年俸と勝利数から見た費用対効果 日本シリーズは格差対決
ドラフト、戦力外通告の話題を目にするこの時期、来季へ向けたフロントの戦いはすでに始まっている。
球団収入の柱となる入場料、放映権料、グッズ販売などは未知数な部分もあるが、大きな支出となる選手年俸はシーズン前に決まる。
球団経営にとってやっかいなのは、このいくら入ってくるかわからないのに払う額は決まっているということ。となれば理想は「少ない年俸でたくさん勝つこと」が望ましい。

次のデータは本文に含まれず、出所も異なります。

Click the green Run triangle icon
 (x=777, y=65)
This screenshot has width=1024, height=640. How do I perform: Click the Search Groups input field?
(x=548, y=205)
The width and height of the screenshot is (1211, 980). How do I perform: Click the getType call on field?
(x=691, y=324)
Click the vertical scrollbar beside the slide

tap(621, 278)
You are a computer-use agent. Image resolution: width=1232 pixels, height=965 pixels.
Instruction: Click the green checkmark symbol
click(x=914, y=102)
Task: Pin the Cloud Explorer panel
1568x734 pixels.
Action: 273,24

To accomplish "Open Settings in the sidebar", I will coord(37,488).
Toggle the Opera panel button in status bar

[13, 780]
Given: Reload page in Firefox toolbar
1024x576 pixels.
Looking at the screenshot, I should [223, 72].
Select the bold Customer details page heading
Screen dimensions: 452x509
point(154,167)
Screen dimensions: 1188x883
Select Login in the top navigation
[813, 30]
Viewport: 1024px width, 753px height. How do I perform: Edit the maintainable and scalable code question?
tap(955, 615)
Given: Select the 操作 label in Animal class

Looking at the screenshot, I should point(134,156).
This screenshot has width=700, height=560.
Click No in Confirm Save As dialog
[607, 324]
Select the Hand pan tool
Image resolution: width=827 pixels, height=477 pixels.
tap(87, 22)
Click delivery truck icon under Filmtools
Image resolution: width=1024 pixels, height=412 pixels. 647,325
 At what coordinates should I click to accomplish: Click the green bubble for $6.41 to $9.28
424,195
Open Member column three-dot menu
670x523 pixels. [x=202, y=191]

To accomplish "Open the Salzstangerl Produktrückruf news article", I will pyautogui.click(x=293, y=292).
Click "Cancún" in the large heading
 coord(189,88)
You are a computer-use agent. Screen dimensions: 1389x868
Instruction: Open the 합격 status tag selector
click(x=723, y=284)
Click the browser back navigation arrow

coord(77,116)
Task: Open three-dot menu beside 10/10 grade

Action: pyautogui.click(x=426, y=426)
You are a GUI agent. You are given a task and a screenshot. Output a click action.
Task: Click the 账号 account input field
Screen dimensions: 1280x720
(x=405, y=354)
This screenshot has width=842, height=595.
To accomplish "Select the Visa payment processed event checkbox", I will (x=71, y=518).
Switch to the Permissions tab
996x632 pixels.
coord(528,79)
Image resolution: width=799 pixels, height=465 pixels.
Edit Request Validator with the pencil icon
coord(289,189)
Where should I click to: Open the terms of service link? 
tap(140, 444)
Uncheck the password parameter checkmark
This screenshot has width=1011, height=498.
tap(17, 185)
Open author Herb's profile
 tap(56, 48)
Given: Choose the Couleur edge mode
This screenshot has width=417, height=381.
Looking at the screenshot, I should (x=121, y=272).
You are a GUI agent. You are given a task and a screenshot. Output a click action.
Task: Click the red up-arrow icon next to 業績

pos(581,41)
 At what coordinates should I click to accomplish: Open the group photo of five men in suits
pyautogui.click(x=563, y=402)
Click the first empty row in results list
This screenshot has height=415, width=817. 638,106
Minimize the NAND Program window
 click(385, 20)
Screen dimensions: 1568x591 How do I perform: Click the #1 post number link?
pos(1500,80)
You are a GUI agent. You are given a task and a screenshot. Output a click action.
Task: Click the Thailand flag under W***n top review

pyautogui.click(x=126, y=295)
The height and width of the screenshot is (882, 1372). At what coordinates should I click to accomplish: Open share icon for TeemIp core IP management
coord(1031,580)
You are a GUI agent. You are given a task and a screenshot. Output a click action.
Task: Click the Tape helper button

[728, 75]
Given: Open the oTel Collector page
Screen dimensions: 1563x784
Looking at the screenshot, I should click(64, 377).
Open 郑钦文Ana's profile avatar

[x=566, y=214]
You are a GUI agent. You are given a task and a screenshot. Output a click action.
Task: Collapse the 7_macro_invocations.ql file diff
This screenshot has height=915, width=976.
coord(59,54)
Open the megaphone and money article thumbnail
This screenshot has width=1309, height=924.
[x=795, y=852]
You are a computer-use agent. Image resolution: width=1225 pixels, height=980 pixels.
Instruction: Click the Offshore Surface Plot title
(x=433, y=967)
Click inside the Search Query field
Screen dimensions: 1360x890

年俸を勝利数で割れば各球団の費用対効果が見えてくる。
チーム別年俸は選手会のホームページを参照したが、外国人選手は含まれていないため今季の推定年俸を合算した。必ずしも正確な金額では無いのであくまでも参考、目安程度に。
総年俸、勝利数、1勝当たりの年俸
巨人 43億2710万円 84勝 5151万円
阪神 29億8760万円 73勝 4092万円
広島 20億6800万円 69勝 2997万円
中日 33億7160万円 64勝 5268万円
DeNA 24億0470万円 64勝 3757万円
ヤクルト 23億5550万円 57勝 4132万円
年俸は過去の貢献も加味されたものだが、今季に限って言えばベテランの多い中日が苦しんでいる。
対象的に、最も効果的な投資をしたのは広島。今季、規定打席に到達したのはキクマルコンビの2人だけ。年俸は丸が2300万円、菊池が1500万と格安。2人合わせてようやくプロ野球選手の平均年俸3733万とほぼ同じになる。高額なスター選手を追うのではなく素材型の選手を獲って自前で育てる、という方針が実を結びペナントレースを盛り上げた年だった。
楽天 22億9970万円 82勝 2804万円
西武 23億9330万円 74勝 3234万円
ロッテ 23億9430万円 74勝 3235万円
ソフトバンク 32億7150万円 73勝 4481万円
オリックス 25億3750万円 66勝 3844万円
日本ハム 25億4870万円 64勝 3982万円
CSファイナルステージを勝ち上がり日本シリーズを戦うのは両リーグの覇者となった。戦力の充実ぶりから巨人有利の声が多いが、年俸面からもその差は歴然。楽天の年俸総額は巨人の約半分で差額は約20億円。実績ある選手が集まれば勝利に近づくのは当然、限られた予算でいかに戦力を揃えるかというのはフロントの腕の見せ所。もし広島VS楽天の日本シリーズが実現していれば、年俸面からの“下克上対決”となっていた。打者と投手の対戦成績に加えて、推定年俸を比べながらの観戦もおもしろいかもしれない。